TOF-SIMSはHから検出可能元素となっていますが,水素イオンについて議論することはできますか?

 ToF-SIMSで得られる二次イオンの質量スペクトルでは,正イオンの場合でも負イオンの場合でもm/z = 1付近にHイオンのピークを視認することができます.このHイオンの強度から試料に含まれる水素(=試料水素)の量や分布状態を議論するためには,試料以外に由来する水素(=バックグラウンド水素)を十分に低減させる必要があります[1,2].バックグラウンド水素の起源としては,装置の測定環境に含まれる水素や水などの残留ガス,試料に付着して持ち込まれる炭化水素などのコンタミ,が考えられます.
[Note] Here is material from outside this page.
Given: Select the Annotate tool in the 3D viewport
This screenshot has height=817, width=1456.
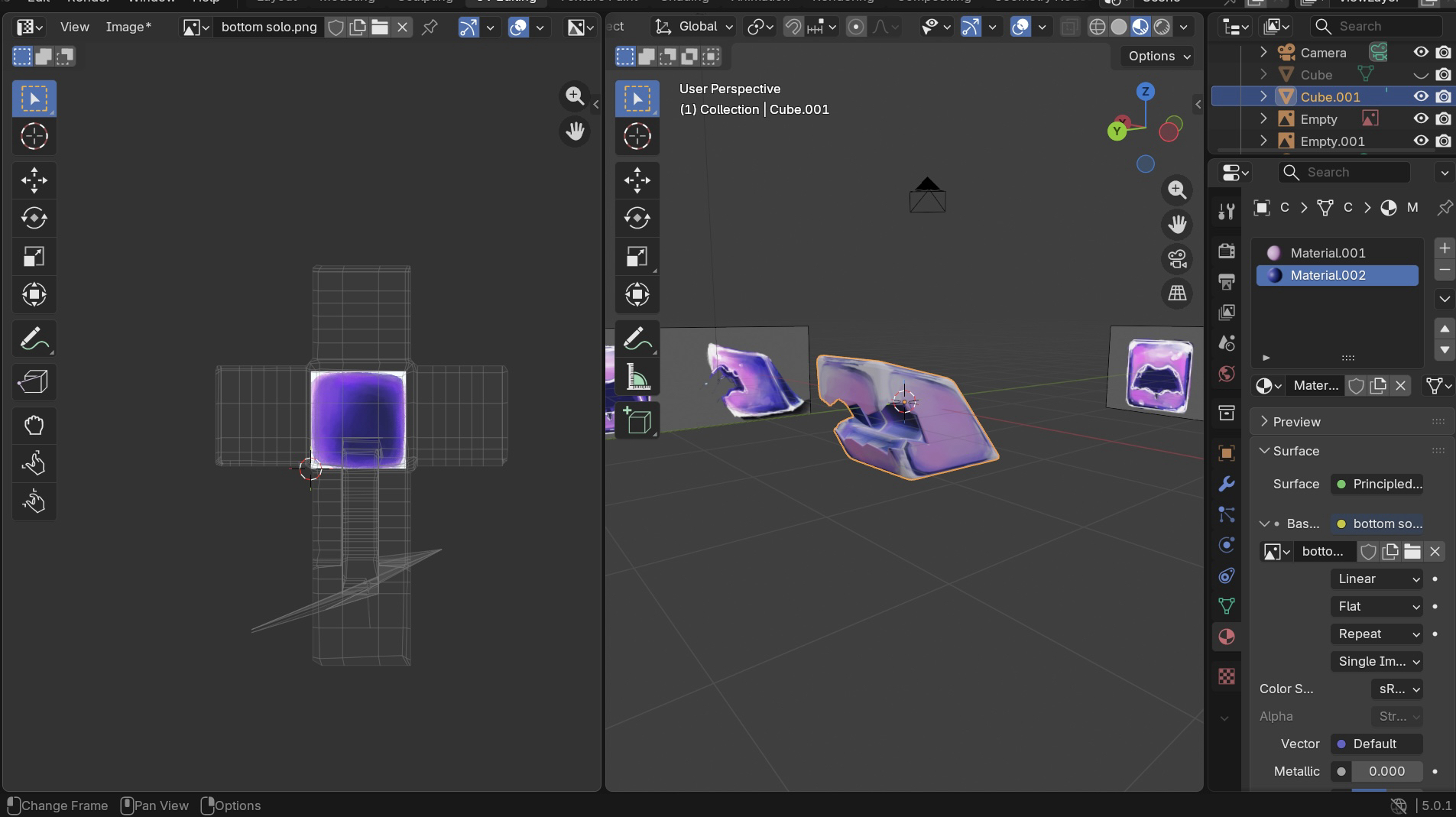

 一般に,バックグラウンド水素の低減策としては,装置導入前にUVオゾン洗浄するなどして試料に付着するコンタミを極力低減しておく,試料を予備排気室で十分に真空排気してから分析室に導入する,コールドトラップを使って分析室の残留ガスを低減する,などが有効と考えられます.また,測定中の残留ガス吸着の影響を軽減する方法として,デュアルビームを使ってインターレースモードで測定することを推奨する文献があります[3].
 一方,試料水素を高感度に検出するためには,スパッタイオンにCsイオンを用いてH-イオンを検出する(→H+よりも高感度),一次イオンに単原子イオンを最大電流で使う(→二次イオン強度を高める),などが推奨されています[3]. 以上の通り,ToF-SIMSでHイオンは容易に検出できるものの,実用的に意義ある議論をすることは容易でないため,相応の対策が必要になります.

[1] C. W. Magee and E. M. Botnick, J Vac Sci Technol. 19, 47 (1981).
[2] K. Wittmaack, Nucl Instrum Methods Phys Res. 218, 327 (1983).
[3] Z. Zhu et al., Surf Interface Anal. 44, 232 (2012).